Ярвин верил, что его друг и увезет, и не будет обижать. Уж насколько Эйслинг такому обрадуется, не знал. Хотя отчего же не знал? Гундриг умел ладить со всеми женщинами. Наверняка и Эйслинг с ним будет хорошо. Мысль неприятно царапнула, но Ярвин быстро ее прогнал. Еще пока никто никуда не уезжает и никого не отдают.
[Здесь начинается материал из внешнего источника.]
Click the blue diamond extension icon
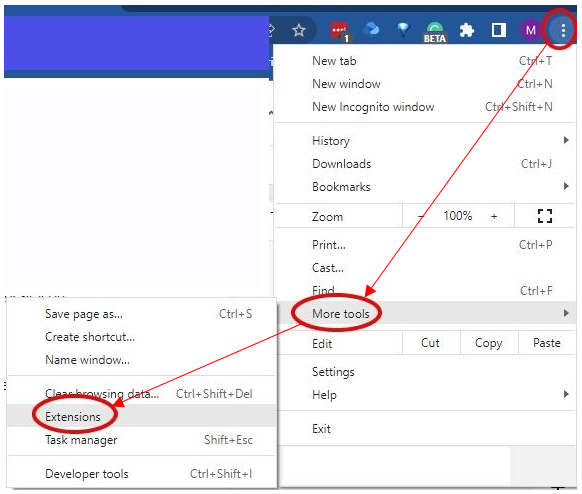tap(403, 29)
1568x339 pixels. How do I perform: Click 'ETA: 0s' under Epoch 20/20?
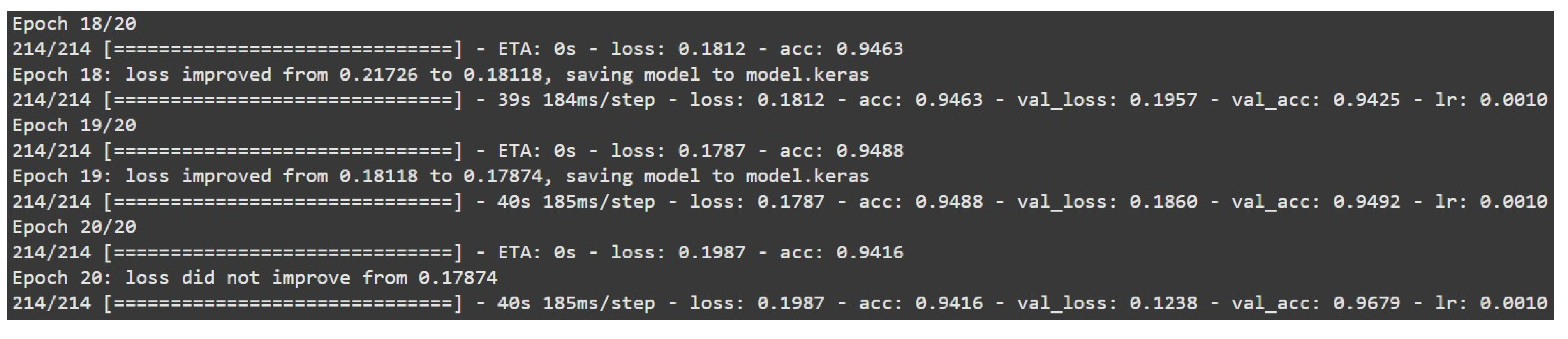click(x=536, y=253)
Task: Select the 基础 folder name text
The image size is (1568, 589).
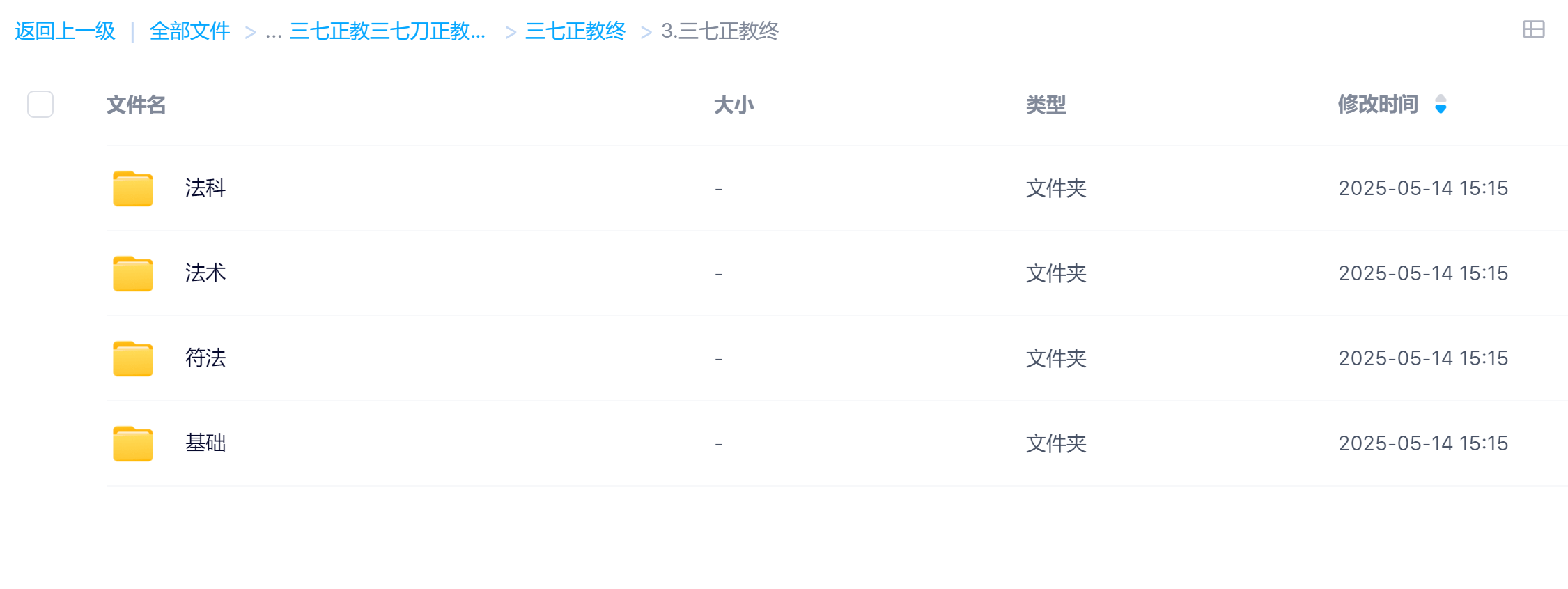Action: point(205,443)
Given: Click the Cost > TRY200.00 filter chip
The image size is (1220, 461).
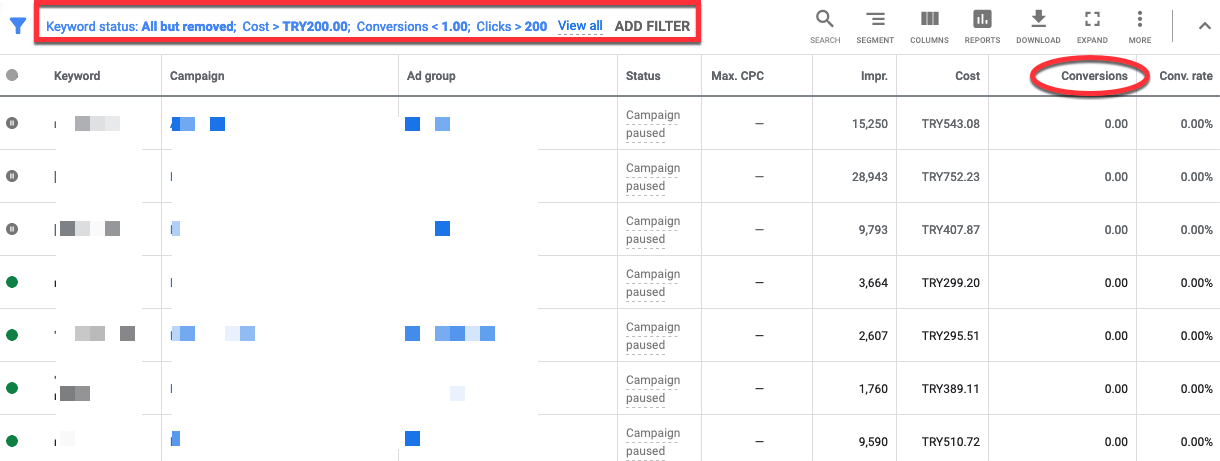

– Ты не расслышал, кажется, – заговорила Уна. – Король требовал ее вернуть, а не отдавать кому-то.
– Ярвин все еще ее муж, а в Ресляндии, как я понял, мужчина решает за свою женщину.
– Король признал их брак недействительным!
– А хранители благословили, – ответил Гундриг.
Уна сжала губы и промолчала. В очередной раз его невозмутимый друг был прав и повторил слова, которые Ярвин уже проговаривал про себя. Что бы там ни говорил Дайра, Эйслинг (или как ее) все еще жена. Ритуал Северного острова проведен по всем правилам.
Ярвин поднялся из-за стола. Тело плохо слушалось, усталость сложного дня давила, и настроение было поганым. Все навалилось разом, стоило Дайре уехать. Но нельзя отсиживаться, надо что-то делать и хотя бы выслушать не-принцессу, а потом решать.
Принцесса, да… Он даже не заподозрил подвоха. Эйслинг вела себя по-королевски. Как держалась, говорила! Не хуже разодетых ресляндцев при дворе Дайры.
До двери он шел, раздумывая, с чего бы начать, но быстро плюнул на это гиблое дело. Лучше, чтобы она начала сама.
– Я с ней поговорю, – сказал Ярвин и скрылся за неприметной дверью, которая вела на лестницу.
Глава 13
Голова кружилась и комната вместе с ней. Эйслинг не плакала, не ходила из угла в угол, ее трясло, а внутри все переворачивалось снова и снова.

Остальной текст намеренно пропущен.